» **Exercise text**:
[Start of section]
Tuesday, June 14, 2011

"All the flags are for me"

That is what my papaw (grandfather) said to me sometime in the 1970's.  In small town Clinton, Tennessee every business and home put out Old Glory on flag day.  Or as my grandfather wanted me to believe, in honor of his birthday.  Papaw Keith was born on June 14, 1908.  Flag Day was proclaimed an observance by President Wilson in 1916.  So my grandfather had memories of his birthday when there were no flags.  Someone maybe told him when the flags came out that they were all for him.  And he passed the joke on to me.  He was born Theodore Benjamin Keith, but everyone called him "Red"  because of his hair.  (Thankyou Scotch Irish genes).  His initials were T B.  Also the initials of the disease that took his father's life and I think one of his brothers.  So he legally changed his name to Benjamin Theodore.  The Benjamin came from president Harrison and the Theodore came from President Roosevelt.  Good GOP names for a good old GOP family.  (I guess I broke the trend.)  BT Keith graduated from the sixth grade, Glenn Alpine grammar school.  Farming was more important than school.  So that was the extent of his education.  Yet he read the newspaper every afternoon.  Maybe that's where the news hound in me comes from.  And he walked everyday down to the corner store to buy the paper. I love to walk too.   I spent my meditation this morning with some memories of my grandfather. He died in 1988.  He made eighty with a bad heart and some alzheimers.  I saw him one time in dream after his death.  He was lying in a hammock.  The face was the old man's face I remember, but the body was that of a healthy thirty year old.  Like he was telling me it was him and that he was okay. When he was alive he would quote Benjamin Franklin without attritbution.  "Once a job is first begun, never stop till it is done, be it labor great or small,do it well or not at all." Sometimes when I want to take a short cut at work I hear those words and most of the time I don't take the shortcut.  He had this strange habit of picking up pennies and saying "We may need this penny to pay our taxes."  What a great guy.  And he is still with me in memory and in spirit.  Maybe all those flags were for him.
[End of section]
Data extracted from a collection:
[Start of section]
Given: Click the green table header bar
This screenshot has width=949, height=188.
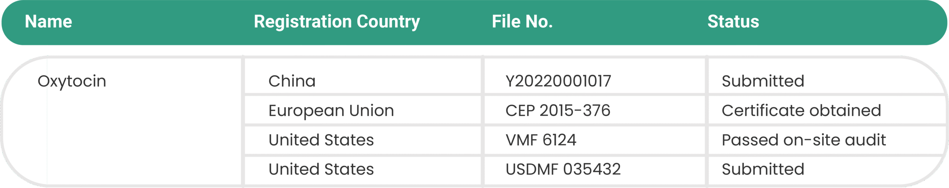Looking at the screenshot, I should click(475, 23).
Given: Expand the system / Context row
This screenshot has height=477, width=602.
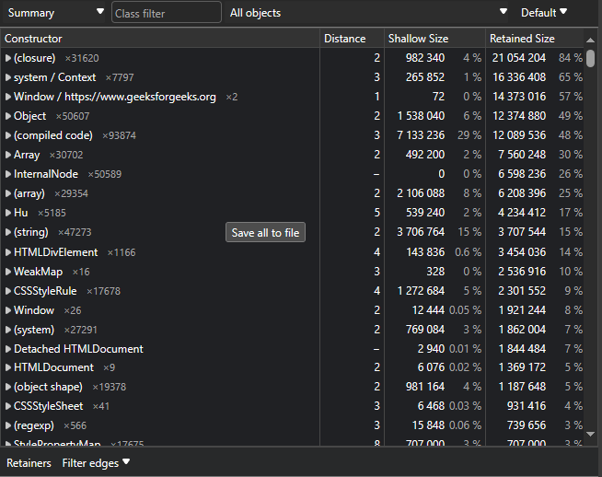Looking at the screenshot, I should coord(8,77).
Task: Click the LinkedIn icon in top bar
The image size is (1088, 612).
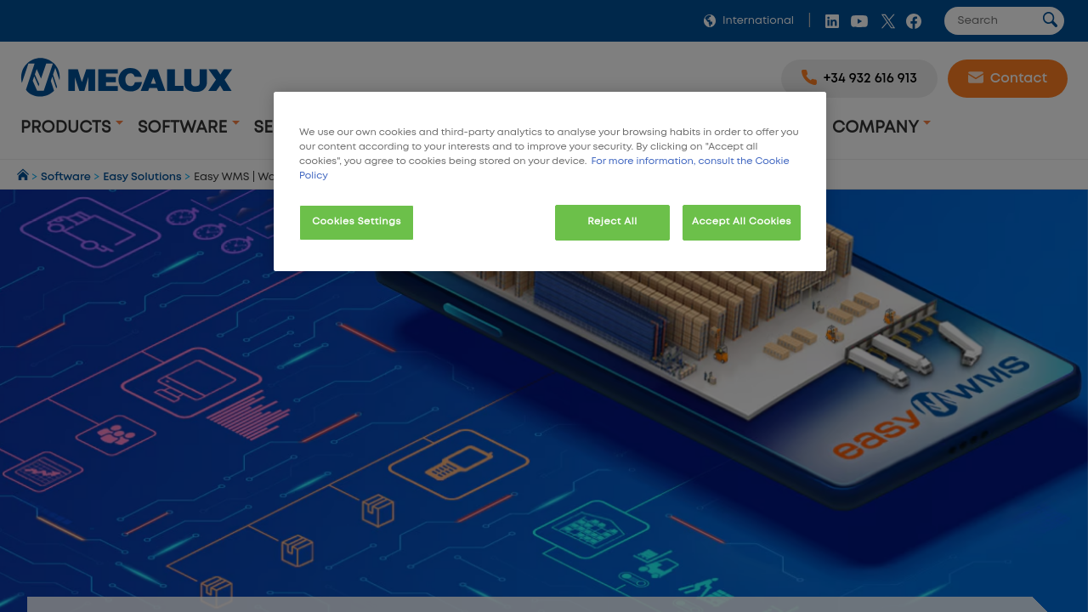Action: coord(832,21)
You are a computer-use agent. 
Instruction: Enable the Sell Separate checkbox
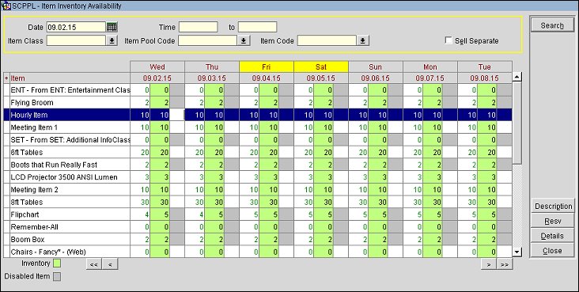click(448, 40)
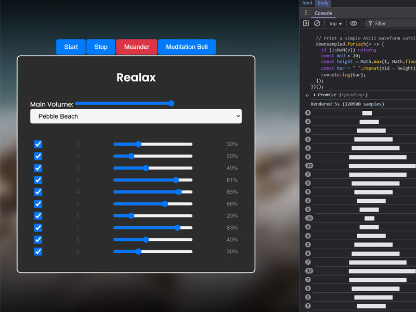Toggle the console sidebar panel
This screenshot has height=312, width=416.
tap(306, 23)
[End of section]
Do these statements agree with the Flag Day post? Answer yes or no for each, quoting the deciding words. (a) The grandfather was born before Flag Day became an observance. (b) The grandfather's schooling went beyond the sixth grade. (c) The name Theodore came from President Harrison.

» **Solution to the exercise**:
(a) Yes: "Papaw Keith was born on June 14, 1908. Flag Day was proclaimed an observance by President Wilson in 1916."
(b) No: "BT Keith graduated from the sixth grade, Glenn Alpine grammar school." and "So that was the extent of his education."
(c) No: "The Benjamin came from president Harrison and the Theodore came from President Roosevelt."